Отцовство Бога, которое делает всех людей ближними и братьями, – это не просто метафора, чтобы сказать, что Он является тем Началом, из которого все происходит. Его отцовство выражает сущностную и внутреннюю связь, предшествующую сотворению вещей и людей: Он является Отцом Единородного Сына, и они связаны друг с другом Духом Любви. И это Божье отцовство стало близким и ближайшим в Воплощении Сына. Бог недалеко от нас. Уже Израиль познал эту близость Бога: голос Господа, слово Его и заповедь Его не на небе и не за морем, но очень близко к тебе, в сердце твоем и в устах твоих (ср.Втор 30, 10-14; Рим 10, 6-8). Это Слово – сам Иисус Христос, «Бог с нами», Который в своем Воплощении сделал видимым образ невидимого Бога и примирил с Ним все существа, небесные и земные, запечатав мир Кровью своего Креста. Он сам – совершенство и исполнение древнего Закона. В Иисусе Бог приблизился к нам, стал ближним и братом нашим, и в Нем Он сделал всех нас ближними и братьями друг другу.
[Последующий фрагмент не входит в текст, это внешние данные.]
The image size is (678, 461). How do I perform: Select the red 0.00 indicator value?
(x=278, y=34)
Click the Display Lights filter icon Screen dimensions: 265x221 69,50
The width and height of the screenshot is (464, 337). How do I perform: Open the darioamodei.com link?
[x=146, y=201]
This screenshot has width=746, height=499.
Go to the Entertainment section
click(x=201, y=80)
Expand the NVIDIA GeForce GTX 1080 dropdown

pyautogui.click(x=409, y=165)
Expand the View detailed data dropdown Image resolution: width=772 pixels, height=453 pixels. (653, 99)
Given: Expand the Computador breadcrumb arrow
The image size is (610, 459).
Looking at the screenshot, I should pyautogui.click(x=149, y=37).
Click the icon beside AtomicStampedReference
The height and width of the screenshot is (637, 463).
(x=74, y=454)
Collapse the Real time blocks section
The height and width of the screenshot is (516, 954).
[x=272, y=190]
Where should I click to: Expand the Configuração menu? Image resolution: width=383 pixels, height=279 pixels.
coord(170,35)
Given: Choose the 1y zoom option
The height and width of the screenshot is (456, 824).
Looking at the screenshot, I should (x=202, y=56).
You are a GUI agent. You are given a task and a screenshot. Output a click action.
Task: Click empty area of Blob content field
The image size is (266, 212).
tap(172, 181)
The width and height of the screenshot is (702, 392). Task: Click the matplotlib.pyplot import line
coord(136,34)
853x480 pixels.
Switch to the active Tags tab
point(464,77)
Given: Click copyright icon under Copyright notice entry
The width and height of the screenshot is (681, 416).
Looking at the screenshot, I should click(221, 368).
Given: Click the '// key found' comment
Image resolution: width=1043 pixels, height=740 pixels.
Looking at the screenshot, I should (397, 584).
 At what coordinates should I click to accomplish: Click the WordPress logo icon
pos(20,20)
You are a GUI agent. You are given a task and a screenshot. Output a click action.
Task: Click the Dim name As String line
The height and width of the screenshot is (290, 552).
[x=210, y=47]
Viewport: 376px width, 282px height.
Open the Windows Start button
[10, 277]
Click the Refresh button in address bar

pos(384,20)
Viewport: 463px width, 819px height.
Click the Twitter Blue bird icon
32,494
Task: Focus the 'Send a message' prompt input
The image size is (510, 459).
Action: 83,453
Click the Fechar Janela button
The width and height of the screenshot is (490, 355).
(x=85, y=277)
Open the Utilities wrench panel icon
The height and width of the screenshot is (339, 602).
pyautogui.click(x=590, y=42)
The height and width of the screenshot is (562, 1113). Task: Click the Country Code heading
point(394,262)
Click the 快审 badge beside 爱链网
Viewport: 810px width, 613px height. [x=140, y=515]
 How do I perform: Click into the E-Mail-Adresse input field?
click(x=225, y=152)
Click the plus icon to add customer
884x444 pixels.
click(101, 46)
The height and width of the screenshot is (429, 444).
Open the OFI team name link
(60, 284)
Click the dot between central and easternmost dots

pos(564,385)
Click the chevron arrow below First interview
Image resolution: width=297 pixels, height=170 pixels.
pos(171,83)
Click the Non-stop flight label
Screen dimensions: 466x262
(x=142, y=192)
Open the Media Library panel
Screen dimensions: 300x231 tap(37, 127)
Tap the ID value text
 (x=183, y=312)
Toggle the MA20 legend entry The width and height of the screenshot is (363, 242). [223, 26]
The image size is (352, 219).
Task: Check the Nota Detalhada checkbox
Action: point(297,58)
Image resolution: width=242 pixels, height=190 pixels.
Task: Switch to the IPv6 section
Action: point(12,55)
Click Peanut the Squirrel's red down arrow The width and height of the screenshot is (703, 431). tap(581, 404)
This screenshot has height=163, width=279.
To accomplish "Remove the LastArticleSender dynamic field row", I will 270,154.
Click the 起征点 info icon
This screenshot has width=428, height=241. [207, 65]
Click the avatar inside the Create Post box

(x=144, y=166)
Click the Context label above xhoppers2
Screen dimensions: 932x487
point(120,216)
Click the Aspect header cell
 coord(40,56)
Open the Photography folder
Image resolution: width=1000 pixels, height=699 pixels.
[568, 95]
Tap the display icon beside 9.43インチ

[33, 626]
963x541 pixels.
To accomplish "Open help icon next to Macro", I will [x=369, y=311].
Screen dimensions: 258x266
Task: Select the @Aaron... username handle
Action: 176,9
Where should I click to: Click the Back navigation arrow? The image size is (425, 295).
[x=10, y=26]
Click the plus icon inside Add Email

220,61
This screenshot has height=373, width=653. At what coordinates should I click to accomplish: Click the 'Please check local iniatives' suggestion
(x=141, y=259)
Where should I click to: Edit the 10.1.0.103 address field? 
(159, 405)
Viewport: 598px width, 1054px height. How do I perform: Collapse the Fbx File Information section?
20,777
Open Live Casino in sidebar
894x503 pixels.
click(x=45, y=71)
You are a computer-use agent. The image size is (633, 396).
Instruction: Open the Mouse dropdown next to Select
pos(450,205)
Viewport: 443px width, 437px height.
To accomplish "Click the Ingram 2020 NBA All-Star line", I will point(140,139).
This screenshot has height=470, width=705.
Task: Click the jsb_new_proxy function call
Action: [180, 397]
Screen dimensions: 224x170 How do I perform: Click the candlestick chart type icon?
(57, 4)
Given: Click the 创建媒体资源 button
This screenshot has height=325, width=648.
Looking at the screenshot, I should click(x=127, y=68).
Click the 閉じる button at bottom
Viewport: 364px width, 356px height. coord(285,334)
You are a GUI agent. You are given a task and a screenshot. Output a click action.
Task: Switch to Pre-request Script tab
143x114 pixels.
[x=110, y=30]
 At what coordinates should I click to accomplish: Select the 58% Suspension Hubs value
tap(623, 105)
Таким образом, путь, ведущий к храму, то есть к истинному поклонению Богу, не является прямым путем священника и левита, которые для того, чтобы вовремя добраться до храма, не сворачивают с пути и избегают встречи с нуждающимся. Напротив, отклонение от пути, чтобы уделить внимание и заботу страдающему, становится кратчайшим путем к Истинному Богу, Богу-Отцу Иисуса Христа и Отцу нашему.